*Task goal*. Each entry should be written out once more, exactly as given below.

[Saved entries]
* * * * * * *
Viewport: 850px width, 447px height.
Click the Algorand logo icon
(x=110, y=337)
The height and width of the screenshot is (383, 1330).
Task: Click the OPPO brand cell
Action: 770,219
* * * * * * *
*Output for this exercise*.
Viewport: 850px width, 447px height.
Click the Algorand logo icon
(x=110, y=337)
The height and width of the screenshot is (383, 1330).
Task: Click the OPPO brand cell
Action: 770,219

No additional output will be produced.